NEWS STORY: Supreme Court Bars Football Game Prayers

c. 2000 Religion News Service WASHINGTON _ A Texas school district policy permitting a student to lead a prayer before football games was declared unconstitutional by the U.S. Supreme Court Monday (June 19). “The policy is invalid on its face because it … unquestionably has the purpose and creates the perception of encouraging the delivery […]

c. 2000 Religion News Service

WASHINGTON _ A Texas school district policy permitting a student to lead a prayer before football games was declared unconstitutional by the U.S. Supreme Court Monday (June 19).

“The policy is invalid on its face because it … unquestionably has the purpose and creates the perception of encouraging the delivery of prayer at a series of important school events,” the court ruled in a 6-3 decision.


The case involved a policy of the Santa Fe Independent School District of Galveston County, Texas, which was invalidated by the Fifth District Court of Appeals. Two families, one Mormon and another Catholic, sued the district, arguing the policy violated the First Amendment’s Establishment Clause prohibiting governmental establishment of religion.

The policy called for high school students to vote on whether a student would deliver a “message” or “invocation” at varsity football games “to solemnize the event.” If the students voted for such a start to the games, the policy called for them to choose in a separate election which student would deliver the invocation or message.

The high court, guided by the principles of its 1992 decision prohibiting school-invited clergy from leading prayers at graduations, determined the football-game invocations should not be considered “private speech.”

“These invocations are authorized by a government policy and take place on government property at government-sponsored school-related events,” the court majority said in an opinion written by Justice John Paul Stevens.

In addition, the court said, the policy of permitting just one student to give the invocation for the entire season prevents the pre-game ceremony from including different messages.

“The majoritarian process implemented by the district guarantees, by definition, that minority candidates will never prevail and that their views will be effectively silenced,” it said.

The court was not swayed by the district’s argument that attendance at football games “differs dramatically” from attendance at a commencement.


“Undoubtedly, the games are not important to some students, and they voluntarily choose not to attend,” the opinion said. “For many others, however, the choice between whether to attend these games or to risk facing a personally offensive religious ritual is in no practical sense an easy one.”

The court also said the Establishment Clause, which affirms religious liberty, does not prohibit all religious activity within public schools.

“Thus, nothing in the Constitution as interpreted by this Court prohibits any public school student from voluntarily praying at any time before, during, or after the school day,” the ruling said. “But the religious liberty protected by the Constitution is abridged when the State affirmatively sponsors the particular religious practice of prayer.”

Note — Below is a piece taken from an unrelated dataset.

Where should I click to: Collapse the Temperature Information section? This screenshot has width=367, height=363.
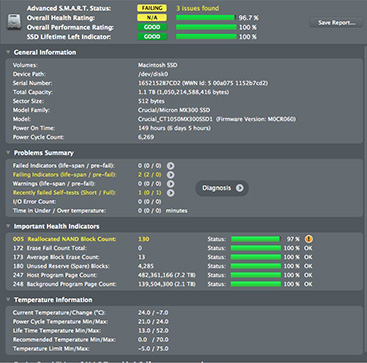click(8, 300)
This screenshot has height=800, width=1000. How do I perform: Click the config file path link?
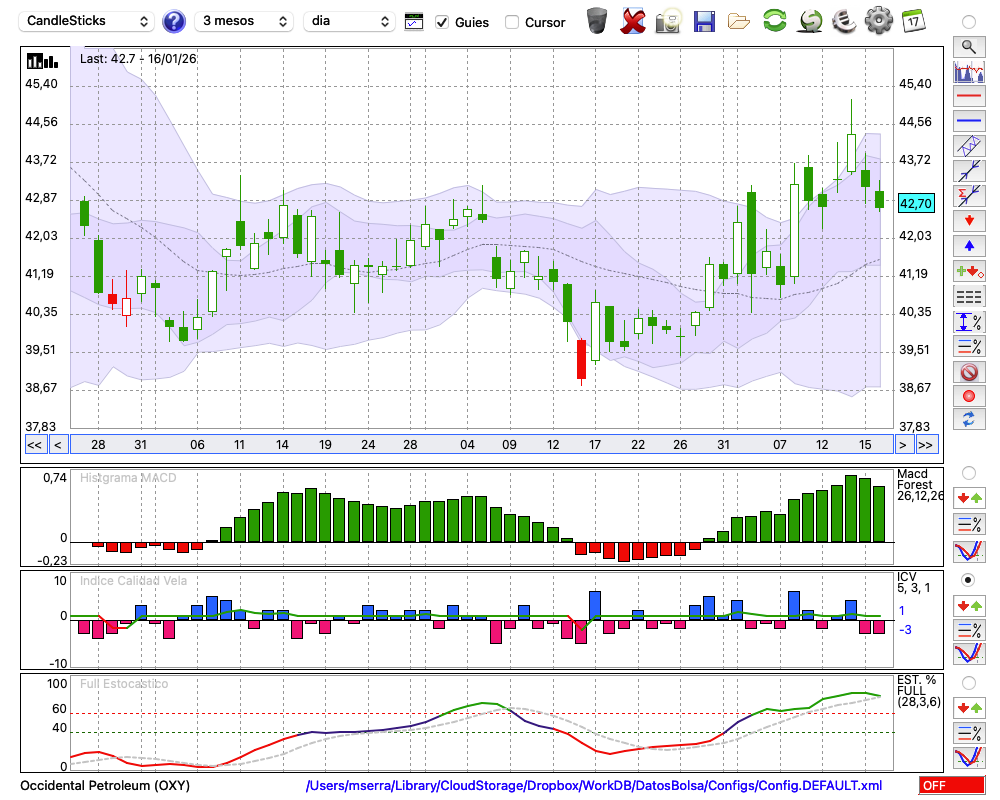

In his dissent, Chief Justice William H. Rehnquist argued the student, not the government-controlled school, would determine the speech permitted by the policy.

“The Court distorts existing precedent to conclude that the school district’s student-message program is invalid on its face under the Establishment Clause,” wrote Rehnquist. He said the tone of the opinion “bristles with hostility to all things religious in public life.”

The American Civil Liberties Union, which argued the case on behalf of the Catholic and Mormon families, called it a victory for religious freedom.


“The court’s decision today on stadium prayer rests on the principle that the Constitution does not allow school officials to hold elections to decide whether and when students should pray,” said Steven R. Shapiro, the ACLU’s legal director.

Jay Sekulow, a lawyer who represented the school district, said the ruling allows “private school expression” to be censored.

“Obviously we’re disappointed,” said Sekulow, chief counsel for the American Center for Law and Justice, in an interview. “They converted a private student speaker into a government actor.”

Jan LaRue, senior director of legal studies for the Family Research Council, agreed.

“Allowing students to speak about their faith in public in their own words does not create a government endorsement of religion,” she said in a statement.

Longtime proponents of church-state separation hailed the ruling.

“Religious Right groups that complain that the court has censored prayer are dead wrong,” said the Rev. Barry Lynn, executive director of Americans United for Separation of Church and State. “The court has reaffirmed the principle that prayer cannot be imposed on young people against their will. Mob rule on religion has no place in our public schools.”

Rabbi David Saperstein, director of the Religious Action Center of Reform Judaism, welcomed the decision and noted that private prayer during a game, at lunchtime and before class remains legal.


“The Supreme Court wisely has maintained that this type of prayer is not the same as officially supported and conducted prayers read over a loudspeaker on behalf of all those present,” he said.

In a separate but related matter, the high court also decided Monday to refuse review of a lower court ruling that declared unconstitutional a Louisiana school board policy mandating that the teaching of evolution should be accompanied by a disclaimer citing “the biblical version of creation.”